CTL, ATL, TSB Explained — Fitness, Fatigue and Form

April 10, 2026 Updated: June 4, 2026 11 min read Run · Bike · Triathlon

If you use a training app like TrainingPeaks, Strava or Yama, you've certainly run into these three acronyms: CTL, ATL and TSB. They sit at the heart of nearly every serious training system — and yet hardly anyone really understands what they mean.

The good news: the concept behind them is surprisingly simple. It comes down to three questions every athlete knows: How fit am I? How tired am I? And am I in form right now? In this article I'll explain all three metrics from the ground up — no sports science degree required, but with the real math behind them.

In short

CTL = your fitness (long-term, accumulated capacity). ATL = your fatigue (short-term tiredness from the last few days). TSB = your form (CTL minus ATL — fresh or tired?).
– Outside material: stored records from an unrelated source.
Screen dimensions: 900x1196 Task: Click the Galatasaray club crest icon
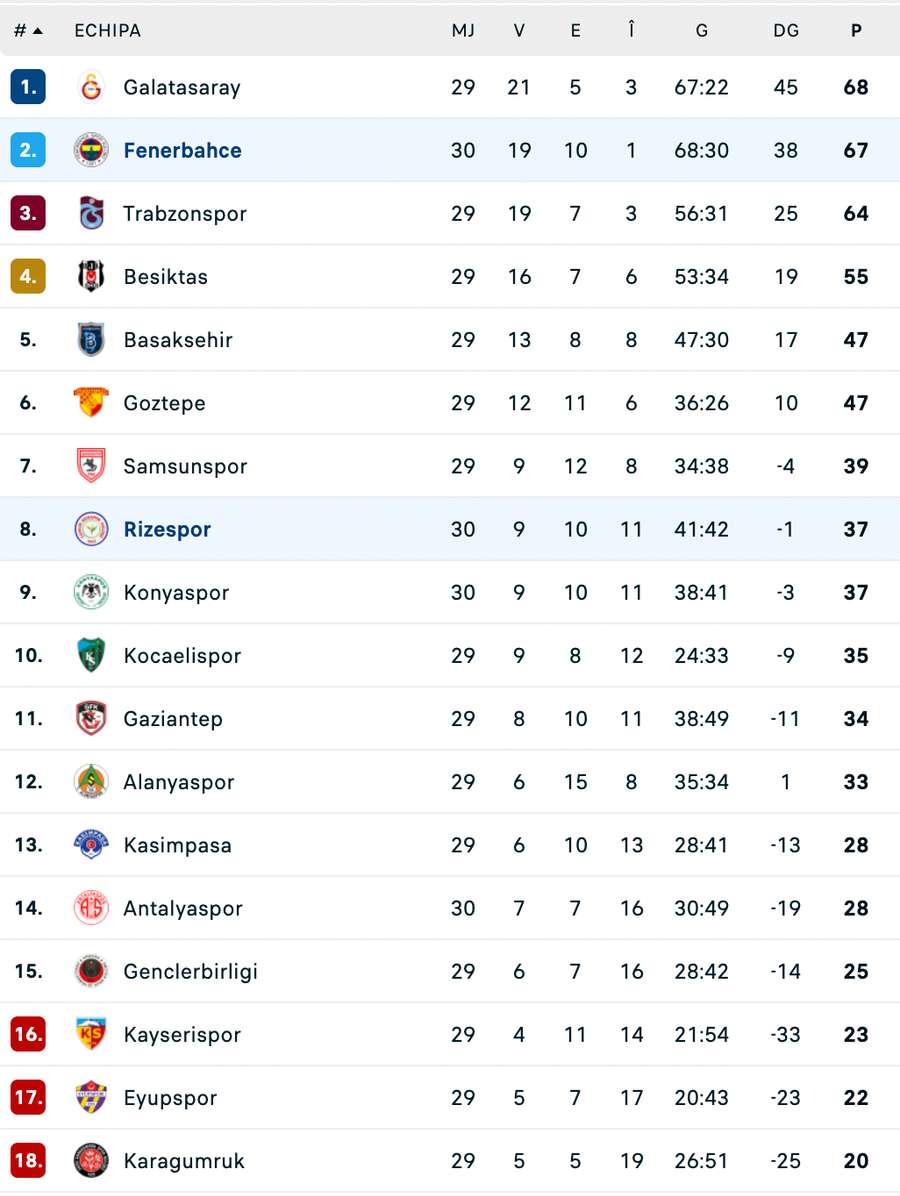pyautogui.click(x=91, y=87)
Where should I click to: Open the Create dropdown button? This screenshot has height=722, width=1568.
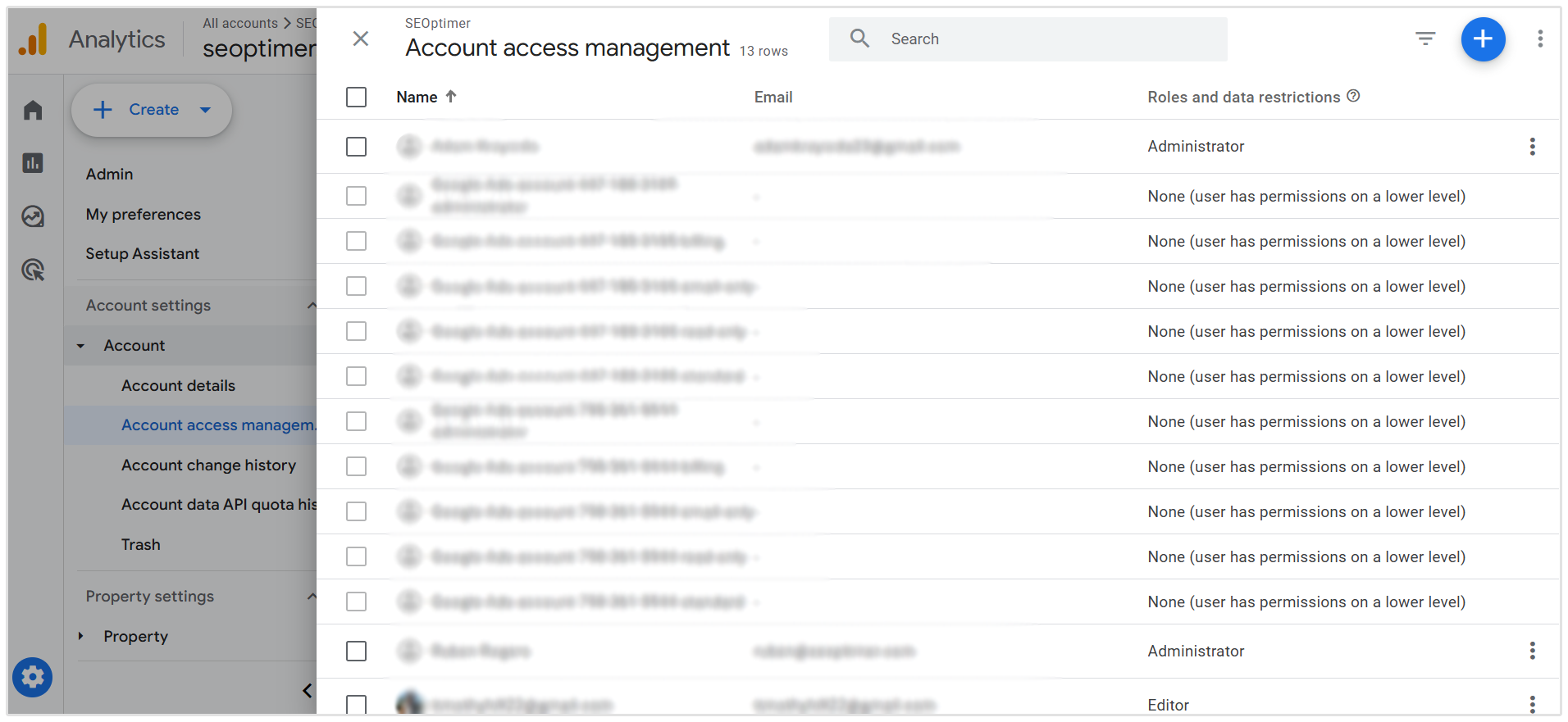point(152,110)
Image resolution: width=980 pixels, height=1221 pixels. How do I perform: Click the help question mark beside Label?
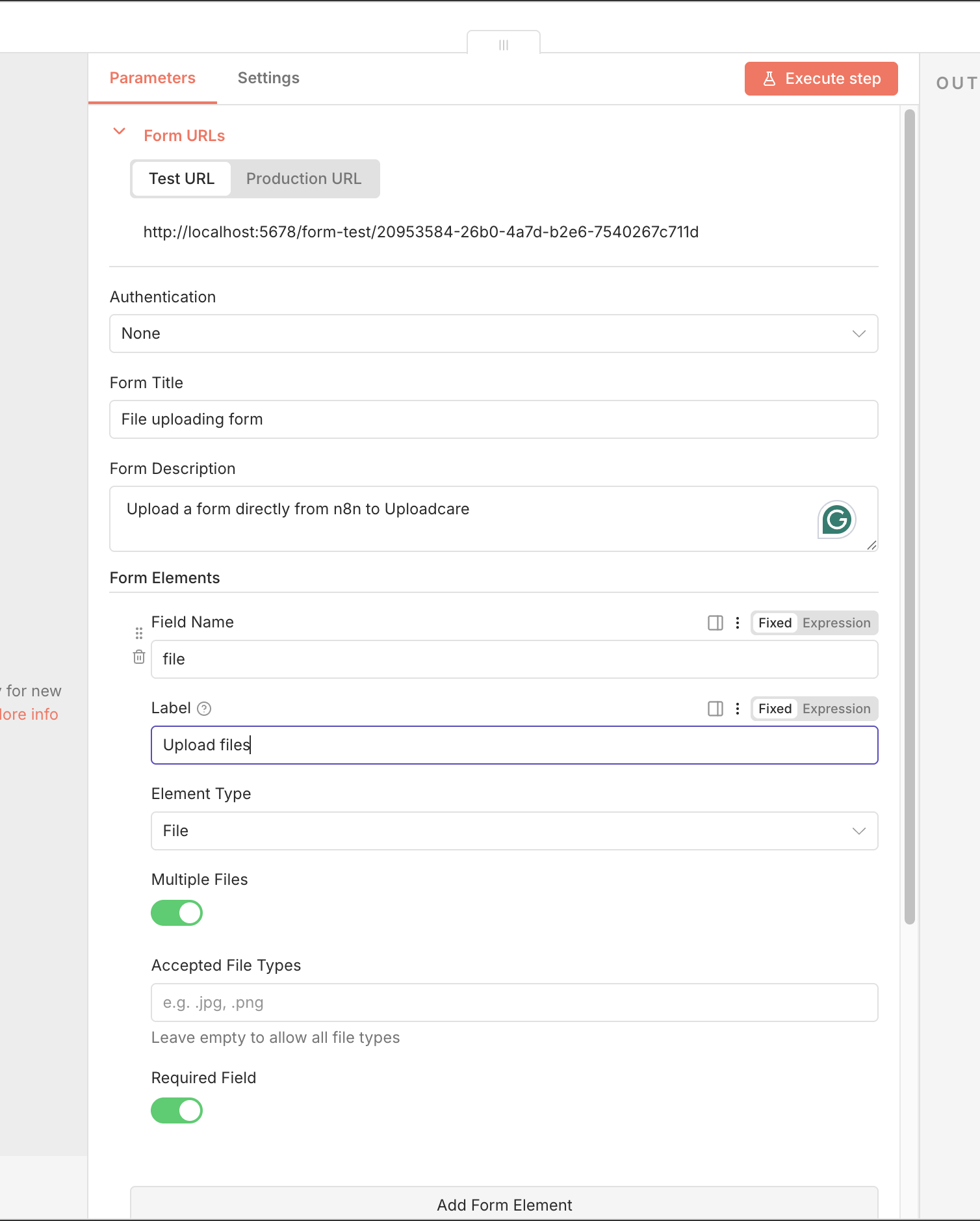click(x=204, y=709)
The foundation: what is TSS?

Before we get to the three metrics, we need a unit for training load. That unit is called TSS (Training Stress Score). It captures how demanding a single session was — from duration and intensity.

The idea: one hour at your threshold (FTP on the bike, threshold pace running) is defined as 100 TSS. An easy one-hour run might give 50 TSS. A hard two-hour interval session can produce 150 TSS or more.
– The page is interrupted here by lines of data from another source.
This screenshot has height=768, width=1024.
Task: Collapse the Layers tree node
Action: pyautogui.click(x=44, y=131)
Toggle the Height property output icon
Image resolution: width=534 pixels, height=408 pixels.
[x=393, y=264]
TSS = (duration in sec × NP × IF) / (FTP × 3600) × 100

Don't worry, you don't need to compute this by hand — every training app does it automatically. What matters is the principle: TSS is the currency of training load. Everything else builds on it. If you want to go deeper into how intensity is measured, our article on the FTP test helps.

CTL — your fitness

CTL stands for Chronic Training Load. In plain terms it simply means: your fitness.

CTL is a rolling average of your daily TSS over the last 42 days (6 weeks). The reasoning: fitness builds slowly and fades slowly. A single hard week doesn't make you permanently fit — but six weeks of consistent training do.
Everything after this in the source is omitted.